• **Text extract**:
•••

Thursday, May 31, 2007

Midbar Year

B"H
It is 3 AM! And Avraham Fried is blasting from the speakers on my computer (unfortunately), the girls are ordering pizza, and I'm taking a break from editing farbrengen notes to write this. I'm still working off the fumes of the two coffees I had about two hours ago. I keep burning my tongue on those... but they taste SO good.
It's always like this at the end of things. Normal life, which includes things like sleep and food and moving around, is canceled. Instead, life becomes centered around coffee, late night conversations, and hysterical laughter when Chana Leah falls off her chair. For no reason. Schedules go crazy and attendance in class becomes a suggestion instead of a requirement. Ahh, the joys of youth.
However, discussing the vagaries of my life in seminary is not the purpose of this post. In fact, I wanted to comment on leaving sem.
One of our madrichot said this at our weekly farbrengen:
An explanation given for the Jew's desire to stay in the desert, instead of entering Israel, is that the desert was actuallya place of spiritual inspiration for them. They were given the Torah there. They built the Mishkan there. All their physical needs were provided for, and all their energies could be focused on the study of G-d's words. Why would they want to enter the 'Holy' Land?
Immediately upon entering, they would have to involve themselves in the unpleasant task of conquering its inhabitants. They would eventually have to divide up the land, and settle there, devoting themselves to back breaking physical labor. They would have to plow and sow and harvest. They would have to make their clothes, and keep them clean. (I wouldn't have wanted to do my own laundry either.)
The Jews at that time would have prefered to stay in the desert, surrounded by the Clouds of Glory, with all their physical needs taken care of. They would have loved to devote every waking moment to the pursuit of G-dliness.
What they failed to realize at that time was that this was not what G-d intended. He has a plan. A prescription. The way to reach Him is specifically through being drenched in all that 'distasteful' physicality that the Jews wanted so desperately to avoid.

•••

• **Material shown**:
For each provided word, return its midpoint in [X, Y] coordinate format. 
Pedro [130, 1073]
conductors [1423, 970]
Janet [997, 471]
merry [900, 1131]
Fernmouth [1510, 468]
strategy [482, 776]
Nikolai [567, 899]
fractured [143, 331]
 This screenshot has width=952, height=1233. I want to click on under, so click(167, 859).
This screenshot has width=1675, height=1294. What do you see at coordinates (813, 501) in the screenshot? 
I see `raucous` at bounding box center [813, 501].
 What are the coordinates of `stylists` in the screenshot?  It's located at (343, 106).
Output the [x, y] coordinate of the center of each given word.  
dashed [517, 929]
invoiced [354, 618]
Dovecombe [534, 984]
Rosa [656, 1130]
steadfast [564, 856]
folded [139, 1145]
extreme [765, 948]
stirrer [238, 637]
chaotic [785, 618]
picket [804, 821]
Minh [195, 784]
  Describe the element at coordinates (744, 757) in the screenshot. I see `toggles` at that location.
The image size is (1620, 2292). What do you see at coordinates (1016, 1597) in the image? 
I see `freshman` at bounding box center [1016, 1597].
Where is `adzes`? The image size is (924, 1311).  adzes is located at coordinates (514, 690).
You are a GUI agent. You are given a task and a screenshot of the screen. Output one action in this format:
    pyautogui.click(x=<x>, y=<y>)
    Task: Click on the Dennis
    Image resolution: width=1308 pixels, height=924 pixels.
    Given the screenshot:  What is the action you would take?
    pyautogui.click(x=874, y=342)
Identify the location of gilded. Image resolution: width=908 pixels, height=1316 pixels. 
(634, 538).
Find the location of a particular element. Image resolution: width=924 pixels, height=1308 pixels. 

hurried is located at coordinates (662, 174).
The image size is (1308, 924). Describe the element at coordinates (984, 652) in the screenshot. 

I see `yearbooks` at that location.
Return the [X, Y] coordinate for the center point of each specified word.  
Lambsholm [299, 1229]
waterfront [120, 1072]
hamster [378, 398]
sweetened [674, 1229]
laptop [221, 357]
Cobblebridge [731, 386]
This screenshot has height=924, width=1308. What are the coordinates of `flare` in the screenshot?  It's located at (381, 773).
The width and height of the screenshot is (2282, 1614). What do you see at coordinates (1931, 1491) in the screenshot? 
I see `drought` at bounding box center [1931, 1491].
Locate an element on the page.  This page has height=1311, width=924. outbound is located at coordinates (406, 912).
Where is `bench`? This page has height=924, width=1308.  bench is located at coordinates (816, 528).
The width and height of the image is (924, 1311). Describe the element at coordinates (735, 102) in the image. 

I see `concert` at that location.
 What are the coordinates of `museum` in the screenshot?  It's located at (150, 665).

•••

• **Tasks**:
- a) Print the rows from the first one down to the row containing "center [813, 501].", both included, copied with no changes.
- b) Keep writing the blog post about leaving seminary and the Jews' wish to stay in the desert, starting right after its last sentence.

• **In response**:
- a)
For each provided word, return its midpoint in [X, Y] coordinate format. 
Pedro [130, 1073]
conductors [1423, 970]
Janet [997, 471]
merry [900, 1131]
Fernmouth [1510, 468]
strategy [482, 776]
Nikolai [567, 899]
fractured [143, 331]
 This screenshot has width=952, height=1233. I want to click on under, so click(167, 859).
This screenshot has width=1675, height=1294. What do you see at coordinates (813, 501) in the screenshot? 
I see `raucous` at bounding box center [813, 501].

- b)
It is at those times when a Jew is most involved in the daily pattern of his regular life, and he raises himself above it to fulfill a request of G-d, that he is most connected. It's when you're sitting in psychology class, hanging your wet laundry, forcing down another bureka or savoring a hot coffee - all with the consciousness that all the physical things you do are not for yourself, but rather for HIM - that you have achieved the highest spiritual levels.
After all, there's nothing really special about sitting in the Clouds of Glory and feeling G-d's presence. I mean - Duh! If you don't feel G-dly at that point, you must be spiritually DEAD.

So -
Seminary is the desert. It's been a place of inspiration for us. It's been easier to connect, easier to feel our desire for G-d, our desire to grow.
But -
We have to leave the cocoon of seminary. We have to abandon the sheltered world that we've been absorbed in this year. We've been sensitized, focused. And now we return to our families and friends, as new people. We have to move on into the real world, of jobs and rent and bills. It's scary. But that's what we've been working toward this year. That's where we will really fulfill our purpose. That is where we will actualize everything we have learned this year.
Out There.

Of course, the Jews ended up staying in the Midbar for 40 years..... Shana Arbaim, anyone? ;)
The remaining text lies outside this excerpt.